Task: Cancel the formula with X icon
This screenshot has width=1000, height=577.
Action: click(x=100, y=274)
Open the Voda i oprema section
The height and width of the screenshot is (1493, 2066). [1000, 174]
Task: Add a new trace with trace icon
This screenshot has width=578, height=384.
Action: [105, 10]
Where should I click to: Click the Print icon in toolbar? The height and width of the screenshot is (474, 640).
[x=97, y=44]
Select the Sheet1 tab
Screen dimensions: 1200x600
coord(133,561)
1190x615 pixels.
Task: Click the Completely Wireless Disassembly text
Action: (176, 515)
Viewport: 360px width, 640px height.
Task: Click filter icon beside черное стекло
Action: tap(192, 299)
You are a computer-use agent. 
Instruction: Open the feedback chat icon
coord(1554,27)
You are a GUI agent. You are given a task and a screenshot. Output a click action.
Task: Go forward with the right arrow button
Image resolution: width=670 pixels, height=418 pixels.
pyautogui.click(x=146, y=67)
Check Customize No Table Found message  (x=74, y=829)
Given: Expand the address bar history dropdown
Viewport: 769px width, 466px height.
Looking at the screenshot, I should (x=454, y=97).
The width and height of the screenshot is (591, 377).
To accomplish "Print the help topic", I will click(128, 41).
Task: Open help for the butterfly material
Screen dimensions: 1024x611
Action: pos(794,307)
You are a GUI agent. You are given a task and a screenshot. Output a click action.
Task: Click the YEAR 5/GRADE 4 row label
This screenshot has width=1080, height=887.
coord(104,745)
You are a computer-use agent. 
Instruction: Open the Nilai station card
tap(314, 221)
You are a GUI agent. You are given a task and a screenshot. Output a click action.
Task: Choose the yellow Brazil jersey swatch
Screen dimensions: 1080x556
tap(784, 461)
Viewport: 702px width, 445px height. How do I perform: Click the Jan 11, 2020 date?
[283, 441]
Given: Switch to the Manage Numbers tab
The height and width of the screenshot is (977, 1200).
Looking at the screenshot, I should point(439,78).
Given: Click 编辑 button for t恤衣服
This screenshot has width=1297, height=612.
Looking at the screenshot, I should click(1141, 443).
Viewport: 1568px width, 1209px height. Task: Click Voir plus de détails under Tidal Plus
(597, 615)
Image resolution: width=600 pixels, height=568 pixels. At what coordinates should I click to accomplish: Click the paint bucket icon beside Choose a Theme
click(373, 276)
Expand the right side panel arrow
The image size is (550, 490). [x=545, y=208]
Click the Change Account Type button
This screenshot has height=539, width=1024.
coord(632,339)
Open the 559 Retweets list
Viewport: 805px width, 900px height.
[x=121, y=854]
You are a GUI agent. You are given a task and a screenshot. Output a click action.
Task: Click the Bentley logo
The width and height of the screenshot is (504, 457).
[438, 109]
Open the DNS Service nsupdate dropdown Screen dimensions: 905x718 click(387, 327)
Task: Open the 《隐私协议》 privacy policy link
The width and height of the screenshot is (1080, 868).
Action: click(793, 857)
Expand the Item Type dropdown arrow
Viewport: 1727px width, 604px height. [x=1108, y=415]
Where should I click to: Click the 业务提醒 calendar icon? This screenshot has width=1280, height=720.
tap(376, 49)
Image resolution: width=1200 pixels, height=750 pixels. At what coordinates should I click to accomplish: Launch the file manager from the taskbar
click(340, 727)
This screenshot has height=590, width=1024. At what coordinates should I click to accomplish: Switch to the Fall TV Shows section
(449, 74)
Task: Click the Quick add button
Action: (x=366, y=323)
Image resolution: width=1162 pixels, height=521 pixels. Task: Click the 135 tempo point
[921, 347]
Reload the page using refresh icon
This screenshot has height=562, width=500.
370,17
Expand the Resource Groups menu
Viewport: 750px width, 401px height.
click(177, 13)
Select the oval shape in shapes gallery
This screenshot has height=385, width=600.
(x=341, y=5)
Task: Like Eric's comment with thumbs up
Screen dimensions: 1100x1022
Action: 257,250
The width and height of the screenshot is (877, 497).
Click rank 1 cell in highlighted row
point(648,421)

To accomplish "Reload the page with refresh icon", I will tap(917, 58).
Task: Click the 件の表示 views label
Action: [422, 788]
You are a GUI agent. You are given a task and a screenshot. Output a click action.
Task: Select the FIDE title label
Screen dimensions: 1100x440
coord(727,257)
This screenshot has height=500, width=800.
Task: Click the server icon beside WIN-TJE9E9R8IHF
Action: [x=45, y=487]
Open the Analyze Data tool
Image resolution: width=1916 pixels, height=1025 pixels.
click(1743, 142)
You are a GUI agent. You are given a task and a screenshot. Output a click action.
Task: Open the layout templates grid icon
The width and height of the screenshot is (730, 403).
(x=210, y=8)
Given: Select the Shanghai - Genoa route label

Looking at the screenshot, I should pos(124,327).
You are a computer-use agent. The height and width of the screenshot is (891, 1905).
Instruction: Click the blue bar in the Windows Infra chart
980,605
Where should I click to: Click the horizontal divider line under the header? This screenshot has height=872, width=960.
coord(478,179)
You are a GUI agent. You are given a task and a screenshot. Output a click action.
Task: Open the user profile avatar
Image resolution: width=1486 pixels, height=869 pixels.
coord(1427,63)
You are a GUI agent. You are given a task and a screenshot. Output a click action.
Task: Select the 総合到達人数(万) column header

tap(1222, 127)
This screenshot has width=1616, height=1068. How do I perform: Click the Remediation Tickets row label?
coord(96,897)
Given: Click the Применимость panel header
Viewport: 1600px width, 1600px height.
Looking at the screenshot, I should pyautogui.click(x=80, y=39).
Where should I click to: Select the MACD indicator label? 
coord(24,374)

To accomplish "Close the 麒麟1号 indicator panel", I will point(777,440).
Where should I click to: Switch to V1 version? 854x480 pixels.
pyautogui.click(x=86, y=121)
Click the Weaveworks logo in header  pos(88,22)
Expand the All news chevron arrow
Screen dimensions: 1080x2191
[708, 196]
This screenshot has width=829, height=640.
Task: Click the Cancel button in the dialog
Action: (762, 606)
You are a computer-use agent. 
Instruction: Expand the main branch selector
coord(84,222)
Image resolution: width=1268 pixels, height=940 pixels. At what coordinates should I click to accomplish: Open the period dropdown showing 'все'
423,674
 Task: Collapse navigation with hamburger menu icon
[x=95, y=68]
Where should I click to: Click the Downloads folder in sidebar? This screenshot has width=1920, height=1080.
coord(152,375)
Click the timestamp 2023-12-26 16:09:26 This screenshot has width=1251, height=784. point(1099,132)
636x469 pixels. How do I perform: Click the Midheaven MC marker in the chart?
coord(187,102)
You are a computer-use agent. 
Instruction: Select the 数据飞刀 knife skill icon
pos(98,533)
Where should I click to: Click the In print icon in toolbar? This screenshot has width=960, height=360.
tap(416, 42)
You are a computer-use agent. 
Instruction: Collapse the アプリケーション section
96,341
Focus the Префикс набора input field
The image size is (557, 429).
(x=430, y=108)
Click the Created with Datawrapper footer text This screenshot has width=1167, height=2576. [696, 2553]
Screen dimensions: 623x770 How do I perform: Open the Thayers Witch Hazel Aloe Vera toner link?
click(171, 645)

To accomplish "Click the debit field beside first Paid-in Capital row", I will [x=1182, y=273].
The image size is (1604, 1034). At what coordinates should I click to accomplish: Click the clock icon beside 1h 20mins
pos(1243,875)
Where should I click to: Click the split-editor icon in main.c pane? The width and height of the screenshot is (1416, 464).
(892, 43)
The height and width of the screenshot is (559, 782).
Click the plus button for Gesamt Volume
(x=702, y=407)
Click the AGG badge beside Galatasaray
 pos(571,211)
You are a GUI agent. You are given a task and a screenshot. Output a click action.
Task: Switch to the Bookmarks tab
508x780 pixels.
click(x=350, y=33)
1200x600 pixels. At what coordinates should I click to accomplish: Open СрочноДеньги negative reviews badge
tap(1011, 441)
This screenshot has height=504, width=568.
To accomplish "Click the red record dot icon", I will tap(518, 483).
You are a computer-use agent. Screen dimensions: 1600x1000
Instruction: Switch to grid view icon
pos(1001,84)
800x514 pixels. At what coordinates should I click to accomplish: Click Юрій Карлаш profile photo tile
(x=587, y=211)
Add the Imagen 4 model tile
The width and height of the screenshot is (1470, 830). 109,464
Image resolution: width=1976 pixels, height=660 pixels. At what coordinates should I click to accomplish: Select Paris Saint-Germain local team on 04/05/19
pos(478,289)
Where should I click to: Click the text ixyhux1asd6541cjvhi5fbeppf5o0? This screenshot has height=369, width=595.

- ASSIGNED TASK: Extract, please, the lines from the start of the entries above through the one with "Given: Switch to the Manage Numbers tab", both included, reproducing each exactly and adding nothing.

- ANSWER BOX:
Task: Cancel the formula with X icon
This screenshot has width=1000, height=577.
Action: click(x=100, y=274)
Open the Voda i oprema section
The height and width of the screenshot is (1493, 2066). [1000, 174]
Task: Add a new trace with trace icon
This screenshot has width=578, height=384.
Action: [105, 10]
Where should I click to: Click the Print icon in toolbar? The height and width of the screenshot is (474, 640).
[x=97, y=44]
Select the Sheet1 tab
Screen dimensions: 1200x600
coord(133,561)
1190x615 pixels.
Task: Click the Completely Wireless Disassembly text
Action: (176, 515)
Viewport: 360px width, 640px height.
Task: Click filter icon beside черное стекло
Action: tap(192, 299)
You are a computer-use agent. 
Instruction: Open the feedback chat icon
coord(1554,27)
You are a GUI agent. You are given a task and a screenshot. Output a click action.
Task: Go forward with the right arrow button
Image resolution: width=670 pixels, height=418 pixels.
pyautogui.click(x=146, y=67)
Check Customize No Table Found message  (x=74, y=829)
Given: Expand the address bar history dropdown
Viewport: 769px width, 466px height.
Looking at the screenshot, I should (x=454, y=97).
The width and height of the screenshot is (591, 377).
To accomplish "Print the help topic", I will click(128, 41).
Task: Open help for the butterfly material
Screen dimensions: 1024x611
Action: pos(794,307)
You are a GUI agent. You are given a task and a screenshot. Output a click action.
Task: Click the YEAR 5/GRADE 4 row label
This screenshot has width=1080, height=887.
coord(104,745)
You are a computer-use agent. 
Instruction: Open the Nilai station card
tap(314, 221)
You are a GUI agent. You are given a task and a screenshot. Output a click action.
Task: Choose the yellow Brazil jersey swatch
Screen dimensions: 1080x556
tap(784, 461)
Viewport: 702px width, 445px height. How do I perform: Click the Jan 11, 2020 date?
[283, 441]
Given: Switch to the Manage Numbers tab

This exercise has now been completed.